El mercado de vehículos eléctricos en 2025 muestra un aumento significativo en la adopción, respaldado por políticas fiscales, dinámica de precios de combustible y la diversificación de la oferta de modelos eléctricos.
De acuerdo con la Asociación del Comercio Automotor del Uruguay (ACAU), los autos eléctricos a batería representan aproximadamente el 25 % de las ventas totales de autos y SUVs nuevos. Entre 2021 y 2024, se registró un crecimiento acumulado superior al 2.300 %, lo que evidencia la rápida integración de esta tecnología en el parque automotor nacional.

El impulso al sector eléctrico responde a la combinación de variables regulatorias, económicas y tecnológicas:
- Exoneraciones fiscales y eliminación de impuestos específicos: reducen el costo total de adquisición y operatividad de los vehículos.
- Precios de combustibles fósiles elevados: aumentan la competitividad de la electricidad como fuente de energía.
- Disponibilidad de modelos eléctricos chinos: BYD, JAC y Omoda ofrecen alternativas con autonomía adecuada, menor mantenimiento y tecnologías de asistencia modernas.
- Matriz eléctrica renovable: Uruguay cuenta con más del 95 % de generación proveniente de fuentes renovables, reduciendo la huella de carbono del transporte eléctrico.

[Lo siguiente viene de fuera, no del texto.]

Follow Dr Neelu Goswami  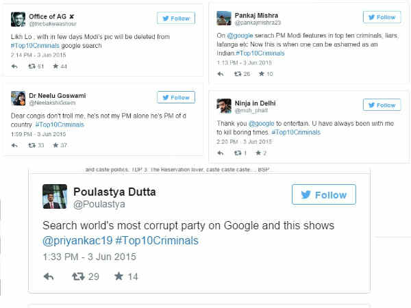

El 90 % de los vehículos eléctricos vendidos en 2025 proviene de fabricantes chinos, incluyendo segmentos medios y medio-altos. La combinación de eficiencia energética, soporte regulatorio y costos operativos previsibles favorece la adopción acelerada en comparación con modelos tradicionales europeos o estadounidenses.

El crecimiento de la movilidad eléctrica no solo representa ahorro económico, sino también una reducción concreta en emisiones de CO₂. La integración de vehículos eléctricos con la matriz energética renovable contribuye a una transición hacia transporte urbano bajo en carbono.

El desarrollo del mercado eléctrico en Uruguay permite proyectar escenarios de alta penetración tecnológica, donde la combinación de incentivos fiscales, disponibilidad de infraestructura de carga y diversidad de modelos eléctricos garantiza la consolidación de la electromovilidad como estrategia sostenible a mediano y largo plazo.